Membangun masjid di atas kubur adalah hal yang telah terjadi pada makam Nabi, Sayyidina Abu Bakar, dan Sayyidina Umar. Memang benar bahwa tadinya kubur-kubur mulia ini berada di samping masjid. Dan ini menunjukkan bolehnya mengubur di dekat masjid. Tetapi kemudian masjid Nabi diperluas, sehingga dibangunlah masjid Nabi itu, termasuk di atas kubur-kubur mulia tersebut. Namun niatnya bukanlah untuk menyembah dan bersujud kepada kubur-kubur mulia itu.

Dalam Shahih Al-Bukhari dan Shahih Muslim disebutkan, Rasulullah SAW bersabda, “Semoga Allah melaknat orang Yahudi, yang menjadikan kuburan para nabi sebagai tempat sujud.”

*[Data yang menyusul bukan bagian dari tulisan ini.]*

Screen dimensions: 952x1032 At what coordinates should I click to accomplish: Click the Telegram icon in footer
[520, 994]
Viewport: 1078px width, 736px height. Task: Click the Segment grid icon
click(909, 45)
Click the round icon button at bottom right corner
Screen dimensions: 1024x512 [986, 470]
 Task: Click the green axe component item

Doa Nabi SAW tersebut agar makamnya tidak dijadikan watsanan yu’bad (berhala yang disembah) merupakan titik penerang atas makna dan illat dari hadits di atas. Juga merupakan sebuah isyarat Nabi SAW pada umatnya agar tidak melakukan seperti apa yang dilakukan oleh orang Yahudi dan Nashara, menyembah kuburan nabi mereka sebagai watsanan yu’bad.

Telah terkabullah doa Nabi SAW tersebut. Terbukti, kaum muslimin sejak awal hingga sekarang ini tidak ada satu pun yang menjadikan kuburan Nabi SAW sebagai watsanan yu’bad.

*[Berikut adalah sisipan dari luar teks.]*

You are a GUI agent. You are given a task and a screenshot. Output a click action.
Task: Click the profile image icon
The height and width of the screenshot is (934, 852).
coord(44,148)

Dalam ilmu-Nya, yang terdahulu, Allah SWT menakdirkan sebuah masjid yang agung dibangun di atas makam nabi-Nya yang mulia. Bagi Allah SWT, Nabi SAW terlalu mulia jika jasadnya menjadi perantara untuk hal-hal terlarang yang membuat pelakunya terlaknat. Apatah lagi kalau hal itu harus berlangsung selama berabad-abad dan melibatkan setiap insan muslim dari masa ke masa.

Andai mendirikan masjid di atas makam Rasulullah SAW terlarang, tentu Allah SWT menjaga jasadnya dari hal tersebut. Itu pertanda bahwa mendirikan masjid di atas makam adalah hal yang diridhai-Nya. Orang yang tak memahami ini adalah orang yang tak mengenal kedudukan Nabi SAW di sisi Tuhannya.